— START OF PAGE EXTRACT —
Making HPC Clusters More Efficient Using Intel® MPI Library Tuning

Getting Performance Gains without Code Changes

Procuring an HPC cluster demands careful performance and economic considerations. But it doesn’t stop there. Operating an HPC  cluster efficiently is equally important for environmental and economic reasons—and it’s a continuous process that lasts throughout the service life of a cluster.

There are many ways to improve cluster operating efficiency, but in this article we’ll limit our scope to reducing costs using the tuning utilities available in Intel® MPI Library. These utilities can help you tune your configurations to bring down the time to solution for MPI jobs on a cluster. They allow you to do cluster-wide and application-specific tuning. Plus, these utilities don’t require source code changes. They’re completely driven by the Intel MPI Library.

We’ll briefly describe four tuning utilities:

  • MPItune
  • Fast tuner
  • Autotuner
  • mpitune_fast

However, our focus will be on Autotuner and its benefits, including:

We plan to extend this study to real HPC applications in a future article.

Version Details

This article uses two Intel® software tools

  1. Intel MPI Library
  2. Intel VTune Profiler

Both of these tools are available as part of Intel® Parallel Studio XE and Intel® oneAPI toolkits (Table 1).
— END OF PAGE EXTRACT —
* [TASK DESCRIPTION]:
Print the part of the Intel MPI Library tuning article from "Version Details" up to and including "toolkits (Table 1).", with no changes.
— START OF RAW DATA —
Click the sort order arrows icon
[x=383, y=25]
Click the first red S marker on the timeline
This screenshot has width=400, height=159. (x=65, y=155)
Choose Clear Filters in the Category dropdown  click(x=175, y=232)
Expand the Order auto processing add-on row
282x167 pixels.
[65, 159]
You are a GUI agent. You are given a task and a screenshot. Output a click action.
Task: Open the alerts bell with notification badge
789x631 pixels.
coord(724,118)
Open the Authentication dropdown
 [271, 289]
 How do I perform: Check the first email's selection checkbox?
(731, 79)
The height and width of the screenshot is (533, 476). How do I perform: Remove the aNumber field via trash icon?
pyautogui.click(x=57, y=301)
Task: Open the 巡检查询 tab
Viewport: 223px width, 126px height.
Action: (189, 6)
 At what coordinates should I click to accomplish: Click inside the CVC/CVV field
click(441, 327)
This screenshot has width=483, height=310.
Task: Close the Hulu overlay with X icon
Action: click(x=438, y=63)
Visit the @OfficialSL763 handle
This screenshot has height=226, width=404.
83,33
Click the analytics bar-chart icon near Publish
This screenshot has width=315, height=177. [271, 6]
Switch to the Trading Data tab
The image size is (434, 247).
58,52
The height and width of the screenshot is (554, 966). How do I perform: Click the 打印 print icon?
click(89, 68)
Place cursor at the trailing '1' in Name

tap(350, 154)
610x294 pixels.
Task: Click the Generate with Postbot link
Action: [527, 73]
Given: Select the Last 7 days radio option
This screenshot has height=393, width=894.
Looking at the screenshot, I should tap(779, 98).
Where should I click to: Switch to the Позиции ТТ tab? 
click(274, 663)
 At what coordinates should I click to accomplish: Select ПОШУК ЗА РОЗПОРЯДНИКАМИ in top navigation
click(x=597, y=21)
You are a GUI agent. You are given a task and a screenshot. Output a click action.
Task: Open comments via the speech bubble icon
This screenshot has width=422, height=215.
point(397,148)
— END OF RAW DATA —
* [RESULT FOR THIS EXERCISE]:
Version Details

This article uses two Intel® software tools

  1. Intel MPI Library
  2. Intel VTune Profiler

Both of these tools are available as part of Intel® Parallel Studio XE and Intel® oneAPI toolkits (Table 1).